Nel caso specifico, lo scorso 18 febbraio il sottosegretario alla Presidenza del Consiglio ha comunicato formalmente al presidente della Camera che la materia trattata da due interrogazioni era stata oggetto di audizioni presso il Copasir; di conseguenza, essa doveva intendersi soggetta a segreto, tranne che per gli aspetti divulgabili, oggetto di risposta sia da parte dei ministri per i rapporti con il Parlamento e della Giustizia (il quale, sia detto per inciso, si è limitato semplicemente a negare il coinvolgimento del suo ministero nell’attività di intercettazione svolta). L’apposizione del segreto di Stato è atto politico ma non per questo insindacabile. Esso può essere posto solo dal presidente del Consiglio dei ministri e soltanto su atti, documenti, notizie, attività la cui diffusione potrebbe recare danno all’integrità della Repubblica, anche in relazione ad accordi internazionali, alla difesa delle istituzioni repubblicane, all’indipendenza dello Stato rispetto agli altri Stati e alle relazioni con essi, alla preparazione e alla difesa militare dello Stato.
Inoltre, su richiesta del presidente del Copasir (come detto d’opposizione), il presidente del Consiglio deve esporre, in una seduta segreta, il quadro informativo idoneo a consentire l’esame nel merito della conferma dell’opposizione del segreto di Stato. Se il Copasir ritiene infondata l’opposizione del segreto, ne riferisce a ciascuna delle Camere per le conseguenti valutazioni. Infine, qualora il presidente del Consiglio confermi in modo motivato l’opposizione del segreto di Stato, l’autorità giudiziaria può sollevare conflitto di attribuzioni dinanzi alla Corte costituzionale, nei cui confronti tale segreto di stato non può mai essere opposto.
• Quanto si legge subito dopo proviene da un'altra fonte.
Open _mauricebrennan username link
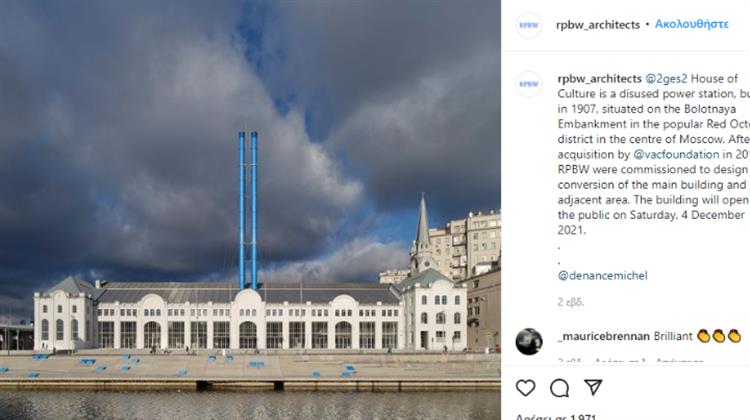pyautogui.click(x=604, y=336)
Come si vede, quindi, pur nel rispetto delle dovute e necessarie esigenze di riservatezza, le opposizioni, e per esse il presidente del Copasir, hanno gli strumenti per fare luce sulle intercettazioni effettuate, chiamando il presidente del Consiglio a rendere conto delle ragioni per cui il Governo ha deciso di segretare tale attività investigativa e portando la questione dinanzi alle Camere qualora esse non risultino corrispondenti a quelle previste dalla legge. Il che al momento non si può certo escludere.